Des racines profondes, l’éco-tourisme avant le temps
Omer Desmarais, l’arrière-grand-père de Patrice Fortier, fabrique pour la chasse au canard ses propres avirons, rames, raquettes, mocassins et canards de bois. Lorsqu’il est nommé gérant du Club de pêche et de chasse de l’île du Fort (dont il devint propriétaire), il gagne aussi sa vie en organisant des excursions de pêche sur le lac Saint-Pierre, de loisirs et d’affaires à Sorel, au Chenal du Moine, à Nicolet et à Trois-Rivières.
En accord avec la nature, il suit le rythme des saisons
Décembre, janvier, février : Pêche à la ligne dormante sous la glace, tandis que son épouse répare les filets de pêche.
Mars et avril : Fabrication du sirop d’érable.
Mai à août : Pêche au doré, au brochet, à l’anguille.

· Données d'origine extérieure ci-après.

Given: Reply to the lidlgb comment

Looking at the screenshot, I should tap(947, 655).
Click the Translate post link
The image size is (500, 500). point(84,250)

Septembre à novembre : Chasse au canard.
Parmi les plats cuisinés, la fameuse gibelotte où la perche ou la barbotte sont cuites avec de nombreux légumes et aromates. Pour les palais plus sucrés, la gelée de pimbina. Patrice Fortier se souvient des cueillettes automnales de pimbina avec ses grands-parents et sa cuisson qui attaque le nez et les yeux tant le fumet est piquant. Mais le résultat est unique et délicieux !
Comme son aïeul Omer, Patrice fait découvrir aux gens ce que la nature a à offrir, comment s’en servir et comment consommer ses produits de façon responsable. Grâce à lui le Kamouraska peut offrir, d’année en année, une production maraîchère de plus en plus diversifiée et intéressante.